▶ [WHAT YOU WILL DO]
Go to the line in the entries below that holds "Tap the Wissenswertes heading link" and repeat exactly from there through the line that holds "Given: Open the", inclusive.

RECORDS FOR PROCESSING section start

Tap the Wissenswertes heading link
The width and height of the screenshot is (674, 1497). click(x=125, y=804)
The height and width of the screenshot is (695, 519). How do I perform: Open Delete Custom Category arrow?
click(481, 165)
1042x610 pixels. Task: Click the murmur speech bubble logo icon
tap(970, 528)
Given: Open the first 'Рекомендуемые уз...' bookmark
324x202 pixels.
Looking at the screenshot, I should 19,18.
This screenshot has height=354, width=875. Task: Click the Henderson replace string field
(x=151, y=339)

RECORDS FOR PROCESSING section end
RECORDS FOR PROCESSING section start

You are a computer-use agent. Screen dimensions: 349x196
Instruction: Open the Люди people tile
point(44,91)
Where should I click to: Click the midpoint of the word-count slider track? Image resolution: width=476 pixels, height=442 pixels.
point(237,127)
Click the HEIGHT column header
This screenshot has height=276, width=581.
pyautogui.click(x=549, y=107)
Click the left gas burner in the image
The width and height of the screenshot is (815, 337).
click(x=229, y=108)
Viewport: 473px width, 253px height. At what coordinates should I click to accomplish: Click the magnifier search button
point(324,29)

RECORDS FOR PROCESSING section end

▶ [SOLUTION TO THE PROBLEM]
Tap the Wissenswertes heading link
The width and height of the screenshot is (674, 1497). click(x=125, y=804)
The height and width of the screenshot is (695, 519). How do I perform: Open Delete Custom Category arrow?
click(481, 165)
1042x610 pixels. Task: Click the murmur speech bubble logo icon
tap(970, 528)
Given: Open the first 'Рекомендуемые уз...' bookmark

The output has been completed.